U.S. Markets Plunge as Fed Maintains Rates Amidst Iran Conflict and Inflation Fears

On March 18, 2026, U.S. stock markets ended the day with a significant drop. This was a result of the Federal Reserve’s decision to maintain steady interest rates and the emergence of new economic data that fueled ongoing concerns about inflation. The Dow Jones Industrial Average saw a steep fall of 768.11 points, or 1.63%, settling at 46,225.15. This marked a new closing low for 2026 and the first time it closed below its 200-day moving average since June 2025.

The S&P 500 and the Nasdaq Composite also experienced declines, falling 1.36% to 6,624.70 and 1.46% to 22,152.42 respectively. With the Dow’s month-to-date drop now exceeding 5%, it is on track for its worst month since 2022. The Federal Open Market Committee voted 11-1 to keep the benchmark federal funds rate within a range of 3.5%-3.75%. This decision was made in light of the “implications of developments in the Middle East for the U.S.” economy.
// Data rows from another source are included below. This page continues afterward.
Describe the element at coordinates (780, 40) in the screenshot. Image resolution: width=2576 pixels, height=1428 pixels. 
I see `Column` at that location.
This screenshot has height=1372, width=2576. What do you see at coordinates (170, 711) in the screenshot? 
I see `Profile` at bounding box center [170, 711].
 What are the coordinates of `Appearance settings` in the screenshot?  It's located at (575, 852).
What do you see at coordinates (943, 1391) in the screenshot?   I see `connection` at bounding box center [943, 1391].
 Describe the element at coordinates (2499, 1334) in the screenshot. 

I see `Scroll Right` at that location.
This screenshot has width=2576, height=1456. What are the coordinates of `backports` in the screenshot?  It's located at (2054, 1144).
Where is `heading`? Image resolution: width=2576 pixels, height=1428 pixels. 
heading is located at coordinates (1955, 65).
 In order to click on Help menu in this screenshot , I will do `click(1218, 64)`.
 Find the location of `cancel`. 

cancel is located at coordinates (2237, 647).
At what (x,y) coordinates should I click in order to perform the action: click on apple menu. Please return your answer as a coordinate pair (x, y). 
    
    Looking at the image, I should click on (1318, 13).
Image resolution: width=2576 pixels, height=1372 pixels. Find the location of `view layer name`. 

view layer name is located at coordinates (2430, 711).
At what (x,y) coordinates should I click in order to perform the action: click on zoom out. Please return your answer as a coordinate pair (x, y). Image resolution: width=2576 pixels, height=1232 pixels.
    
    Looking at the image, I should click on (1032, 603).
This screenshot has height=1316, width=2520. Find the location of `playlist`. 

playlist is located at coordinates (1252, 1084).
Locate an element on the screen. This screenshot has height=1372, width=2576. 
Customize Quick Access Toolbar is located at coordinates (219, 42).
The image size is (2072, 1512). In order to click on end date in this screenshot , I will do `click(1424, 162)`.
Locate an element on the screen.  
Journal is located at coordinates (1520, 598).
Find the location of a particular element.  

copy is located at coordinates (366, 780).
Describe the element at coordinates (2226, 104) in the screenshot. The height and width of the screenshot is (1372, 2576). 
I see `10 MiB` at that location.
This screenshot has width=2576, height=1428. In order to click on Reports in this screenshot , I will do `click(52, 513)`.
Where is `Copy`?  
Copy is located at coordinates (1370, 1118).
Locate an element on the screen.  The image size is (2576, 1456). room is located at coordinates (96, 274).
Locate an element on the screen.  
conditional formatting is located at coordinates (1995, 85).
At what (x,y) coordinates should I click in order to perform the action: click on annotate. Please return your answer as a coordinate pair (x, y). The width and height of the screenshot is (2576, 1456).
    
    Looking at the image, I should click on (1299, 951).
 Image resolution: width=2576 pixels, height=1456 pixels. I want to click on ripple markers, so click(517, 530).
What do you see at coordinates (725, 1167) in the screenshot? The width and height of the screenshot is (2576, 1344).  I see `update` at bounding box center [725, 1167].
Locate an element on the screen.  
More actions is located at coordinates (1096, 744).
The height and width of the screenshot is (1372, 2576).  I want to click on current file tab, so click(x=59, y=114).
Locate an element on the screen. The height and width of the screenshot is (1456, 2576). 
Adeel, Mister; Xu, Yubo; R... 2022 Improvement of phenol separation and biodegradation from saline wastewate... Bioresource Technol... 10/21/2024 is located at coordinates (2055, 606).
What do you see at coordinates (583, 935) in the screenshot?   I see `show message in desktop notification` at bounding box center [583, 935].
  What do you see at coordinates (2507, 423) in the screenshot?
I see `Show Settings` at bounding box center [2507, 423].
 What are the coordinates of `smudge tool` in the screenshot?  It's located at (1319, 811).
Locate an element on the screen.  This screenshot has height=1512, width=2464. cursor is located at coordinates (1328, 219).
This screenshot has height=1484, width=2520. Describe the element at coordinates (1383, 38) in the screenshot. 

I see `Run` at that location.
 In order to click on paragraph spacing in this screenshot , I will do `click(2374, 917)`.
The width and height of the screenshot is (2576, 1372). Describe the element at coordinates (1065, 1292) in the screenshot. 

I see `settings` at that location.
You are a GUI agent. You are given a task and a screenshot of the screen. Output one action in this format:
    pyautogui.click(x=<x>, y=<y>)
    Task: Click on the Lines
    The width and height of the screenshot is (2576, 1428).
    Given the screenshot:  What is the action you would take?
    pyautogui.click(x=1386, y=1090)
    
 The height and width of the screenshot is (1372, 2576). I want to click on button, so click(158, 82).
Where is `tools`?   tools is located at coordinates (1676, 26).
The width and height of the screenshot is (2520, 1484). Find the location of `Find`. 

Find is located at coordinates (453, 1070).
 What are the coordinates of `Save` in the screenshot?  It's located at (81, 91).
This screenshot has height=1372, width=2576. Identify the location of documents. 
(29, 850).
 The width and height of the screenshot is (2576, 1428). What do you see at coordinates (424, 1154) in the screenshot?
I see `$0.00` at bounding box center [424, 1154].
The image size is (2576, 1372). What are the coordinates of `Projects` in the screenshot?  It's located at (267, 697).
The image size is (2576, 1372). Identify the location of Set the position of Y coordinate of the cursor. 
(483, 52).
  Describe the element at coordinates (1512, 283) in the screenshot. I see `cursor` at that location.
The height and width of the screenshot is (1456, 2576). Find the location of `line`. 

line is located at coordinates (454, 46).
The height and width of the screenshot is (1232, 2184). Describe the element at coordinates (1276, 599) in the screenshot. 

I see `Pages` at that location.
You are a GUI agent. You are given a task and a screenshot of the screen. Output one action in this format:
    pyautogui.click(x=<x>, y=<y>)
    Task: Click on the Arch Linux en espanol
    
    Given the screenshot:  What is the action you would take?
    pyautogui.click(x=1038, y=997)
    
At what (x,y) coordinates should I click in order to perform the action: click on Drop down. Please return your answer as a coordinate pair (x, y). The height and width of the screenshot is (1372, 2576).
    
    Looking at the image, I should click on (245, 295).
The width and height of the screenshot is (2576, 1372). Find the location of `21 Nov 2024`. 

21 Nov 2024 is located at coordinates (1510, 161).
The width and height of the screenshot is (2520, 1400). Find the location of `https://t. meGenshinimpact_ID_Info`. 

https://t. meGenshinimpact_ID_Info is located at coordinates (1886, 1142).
Amidst the ongoing Iran conflict, energy markets remained unstable, posing threats to Persian Gulf facilities. Brent crude futures experienced a rise of approximately 1.2%, closing at $108.65 per barrel—the highest close since July 2022. U.S. WTI crude settled at $96.14. Fed Chair Jerome Powell cautioned that the escalating energy prices due to the Middle East conflict could drive up overall inflation, potentially ruling out rate cuts in 2026.

Gold prices also witnessed a decline, falling about 10% for the week and setting the stage for the worst weekly performance since February 1983. The release of the Producer Price Index data earlier revealed an acceleration in inflation in February, further adding to market concerns.